• _Task_: Give every entry again, word for word and in full.

• _Data_:
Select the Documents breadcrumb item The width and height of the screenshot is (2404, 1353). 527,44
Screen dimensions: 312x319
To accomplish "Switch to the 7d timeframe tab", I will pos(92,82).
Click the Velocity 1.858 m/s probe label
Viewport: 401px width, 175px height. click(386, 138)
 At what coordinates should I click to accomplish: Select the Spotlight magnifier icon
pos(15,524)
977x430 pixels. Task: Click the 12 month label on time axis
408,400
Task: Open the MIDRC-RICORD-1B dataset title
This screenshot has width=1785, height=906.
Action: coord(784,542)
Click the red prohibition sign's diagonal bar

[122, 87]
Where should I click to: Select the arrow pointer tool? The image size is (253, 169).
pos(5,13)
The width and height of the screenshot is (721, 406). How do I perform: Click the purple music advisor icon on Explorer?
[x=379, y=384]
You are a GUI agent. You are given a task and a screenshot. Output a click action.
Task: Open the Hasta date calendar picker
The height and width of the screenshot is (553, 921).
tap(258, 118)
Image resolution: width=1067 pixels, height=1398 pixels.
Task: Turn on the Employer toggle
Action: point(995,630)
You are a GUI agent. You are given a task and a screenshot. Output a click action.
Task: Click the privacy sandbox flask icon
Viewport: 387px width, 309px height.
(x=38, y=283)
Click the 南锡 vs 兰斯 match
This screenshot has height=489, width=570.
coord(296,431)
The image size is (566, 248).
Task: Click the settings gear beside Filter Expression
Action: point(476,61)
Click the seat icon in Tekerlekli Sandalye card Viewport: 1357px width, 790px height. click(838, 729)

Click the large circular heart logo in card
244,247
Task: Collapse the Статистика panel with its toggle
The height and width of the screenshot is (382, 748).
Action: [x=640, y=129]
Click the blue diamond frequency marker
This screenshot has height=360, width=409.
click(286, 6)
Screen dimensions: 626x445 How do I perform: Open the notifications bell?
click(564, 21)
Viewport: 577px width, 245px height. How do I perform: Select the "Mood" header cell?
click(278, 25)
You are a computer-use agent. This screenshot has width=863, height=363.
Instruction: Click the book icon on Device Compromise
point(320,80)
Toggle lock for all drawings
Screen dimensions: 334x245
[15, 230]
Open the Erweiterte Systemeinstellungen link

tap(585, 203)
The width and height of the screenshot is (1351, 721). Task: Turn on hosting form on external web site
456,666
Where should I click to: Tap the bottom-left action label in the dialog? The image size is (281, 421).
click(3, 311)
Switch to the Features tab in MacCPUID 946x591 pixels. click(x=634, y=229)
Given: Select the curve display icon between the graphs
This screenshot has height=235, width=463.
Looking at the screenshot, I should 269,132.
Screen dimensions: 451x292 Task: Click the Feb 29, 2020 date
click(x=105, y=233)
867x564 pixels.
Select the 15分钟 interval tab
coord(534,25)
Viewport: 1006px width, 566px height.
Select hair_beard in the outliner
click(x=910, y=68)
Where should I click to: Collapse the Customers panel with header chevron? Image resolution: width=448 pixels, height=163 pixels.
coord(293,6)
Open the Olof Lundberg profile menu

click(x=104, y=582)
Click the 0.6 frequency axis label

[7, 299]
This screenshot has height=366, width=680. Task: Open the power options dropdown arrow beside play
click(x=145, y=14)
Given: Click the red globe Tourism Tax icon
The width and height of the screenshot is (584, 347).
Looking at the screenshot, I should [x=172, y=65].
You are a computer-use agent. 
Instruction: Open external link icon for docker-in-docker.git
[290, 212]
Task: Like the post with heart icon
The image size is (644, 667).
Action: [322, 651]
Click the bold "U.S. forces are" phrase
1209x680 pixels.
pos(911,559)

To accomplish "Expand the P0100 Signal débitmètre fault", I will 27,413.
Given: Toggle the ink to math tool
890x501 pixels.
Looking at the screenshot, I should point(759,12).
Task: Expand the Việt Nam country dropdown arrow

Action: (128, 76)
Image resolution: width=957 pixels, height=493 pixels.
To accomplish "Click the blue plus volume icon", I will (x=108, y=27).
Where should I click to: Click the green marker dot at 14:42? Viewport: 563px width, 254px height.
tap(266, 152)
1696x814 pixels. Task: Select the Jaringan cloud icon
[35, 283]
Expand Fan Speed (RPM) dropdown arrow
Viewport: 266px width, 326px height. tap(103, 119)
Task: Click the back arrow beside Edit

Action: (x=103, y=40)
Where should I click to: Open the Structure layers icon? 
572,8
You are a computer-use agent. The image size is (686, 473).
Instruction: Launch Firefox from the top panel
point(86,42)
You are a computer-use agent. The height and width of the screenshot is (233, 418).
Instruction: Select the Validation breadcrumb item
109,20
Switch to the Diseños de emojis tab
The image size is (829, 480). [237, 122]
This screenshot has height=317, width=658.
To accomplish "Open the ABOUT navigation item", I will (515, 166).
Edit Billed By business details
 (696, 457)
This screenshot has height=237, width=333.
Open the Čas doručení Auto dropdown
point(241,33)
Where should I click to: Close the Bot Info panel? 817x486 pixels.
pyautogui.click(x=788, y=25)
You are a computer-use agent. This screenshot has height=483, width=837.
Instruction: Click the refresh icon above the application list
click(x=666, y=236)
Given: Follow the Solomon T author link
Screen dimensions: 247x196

• _Your solution_:
Select the Documents breadcrumb item The width and height of the screenshot is (2404, 1353). 527,44
Screen dimensions: 312x319
To accomplish "Switch to the 7d timeframe tab", I will pos(92,82).
Click the Velocity 1.858 m/s probe label
Viewport: 401px width, 175px height. click(386, 138)
 At what coordinates should I click to accomplish: Select the Spotlight magnifier icon
pos(15,524)
977x430 pixels. Task: Click the 12 month label on time axis
408,400
Task: Open the MIDRC-RICORD-1B dataset title
This screenshot has width=1785, height=906.
Action: coord(784,542)
Click the red prohibition sign's diagonal bar

[122, 87]
Where should I click to: Select the arrow pointer tool? The image size is (253, 169).
pos(5,13)
The width and height of the screenshot is (721, 406). How do I perform: Click the purple music advisor icon on Explorer?
[x=379, y=384]
You are a GUI agent. You are given a task and a screenshot. Output a click action.
Task: Open the Hasta date calendar picker
The height and width of the screenshot is (553, 921).
tap(258, 118)
Image resolution: width=1067 pixels, height=1398 pixels.
Task: Turn on the Employer toggle
Action: point(995,630)
You are a GUI agent. You are given a task and a screenshot. Output a click action.
Task: Click the privacy sandbox flask icon
Viewport: 387px width, 309px height.
(x=38, y=283)
Click the 南锡 vs 兰斯 match
This screenshot has height=489, width=570.
coord(296,431)
The image size is (566, 248).
Task: Click the settings gear beside Filter Expression
Action: point(476,61)
Click the seat icon in Tekerlekli Sandalye card Viewport: 1357px width, 790px height. click(838, 729)

Click the large circular heart logo in card
244,247
Task: Collapse the Статистика panel with its toggle
The height and width of the screenshot is (382, 748).
Action: [x=640, y=129]
Click the blue diamond frequency marker
This screenshot has height=360, width=409.
click(286, 6)
Screen dimensions: 626x445 How do I perform: Open the notifications bell?
click(564, 21)
Viewport: 577px width, 245px height. How do I perform: Select the "Mood" header cell?
click(278, 25)
You are a computer-use agent. This screenshot has width=863, height=363.
Instruction: Click the book icon on Device Compromise
point(320,80)
Toggle lock for all drawings
Screen dimensions: 334x245
[15, 230]
Open the Erweiterte Systemeinstellungen link

tap(585, 203)
The width and height of the screenshot is (1351, 721). Task: Turn on hosting form on external web site
456,666
Where should I click to: Tap the bottom-left action label in the dialog? The image size is (281, 421).
click(3, 311)
Switch to the Features tab in MacCPUID 946x591 pixels. click(x=634, y=229)
Given: Select the curve display icon between the graphs
This screenshot has height=235, width=463.
Looking at the screenshot, I should 269,132.
Screen dimensions: 451x292 Task: Click the Feb 29, 2020 date
click(x=105, y=233)
867x564 pixels.
Select the 15分钟 interval tab
coord(534,25)
Viewport: 1006px width, 566px height.
Select hair_beard in the outliner
click(x=910, y=68)
Where should I click to: Collapse the Customers panel with header chevron? Image resolution: width=448 pixels, height=163 pixels.
coord(293,6)
Open the Olof Lundberg profile menu

click(x=104, y=582)
Click the 0.6 frequency axis label

[7, 299]
This screenshot has height=366, width=680. Task: Open the power options dropdown arrow beside play
click(x=145, y=14)
Given: Click the red globe Tourism Tax icon
The width and height of the screenshot is (584, 347).
Looking at the screenshot, I should [x=172, y=65].
You are a computer-use agent. 
Instruction: Open external link icon for docker-in-docker.git
[290, 212]
Task: Like the post with heart icon
The image size is (644, 667).
Action: [322, 651]
Click the bold "U.S. forces are" phrase
1209x680 pixels.
pos(911,559)

To accomplish "Expand the P0100 Signal débitmètre fault", I will 27,413.
Given: Toggle the ink to math tool
890x501 pixels.
Looking at the screenshot, I should point(759,12).
Task: Expand the Việt Nam country dropdown arrow

Action: (128, 76)
Image resolution: width=957 pixels, height=493 pixels.
To accomplish "Click the blue plus volume icon", I will (x=108, y=27).
Where should I click to: Click the green marker dot at 14:42? Viewport: 563px width, 254px height.
tap(266, 152)
1696x814 pixels. Task: Select the Jaringan cloud icon
[35, 283]
Expand Fan Speed (RPM) dropdown arrow
Viewport: 266px width, 326px height. tap(103, 119)
Task: Click the back arrow beside Edit

Action: (x=103, y=40)
Where should I click to: Open the Structure layers icon? 
572,8
You are a computer-use agent. The image size is (686, 473).
Instruction: Launch Firefox from the top panel
point(86,42)
You are a computer-use agent. The height and width of the screenshot is (233, 418).
Instruction: Select the Validation breadcrumb item
109,20
Switch to the Diseños de emojis tab
The image size is (829, 480). [237, 122]
This screenshot has height=317, width=658.
To accomplish "Open the ABOUT navigation item", I will (515, 166).
Edit Billed By business details
 (696, 457)
This screenshot has height=237, width=333.
Open the Čas doručení Auto dropdown
point(241,33)
Where should I click to: Close the Bot Info panel? 817x486 pixels.
pyautogui.click(x=788, y=25)
You are a computer-use agent. This screenshot has height=483, width=837.
Instruction: Click the refresh icon above the application list
click(x=666, y=236)
Given: Follow the Solomon T author link
Screen dimensions: 247x196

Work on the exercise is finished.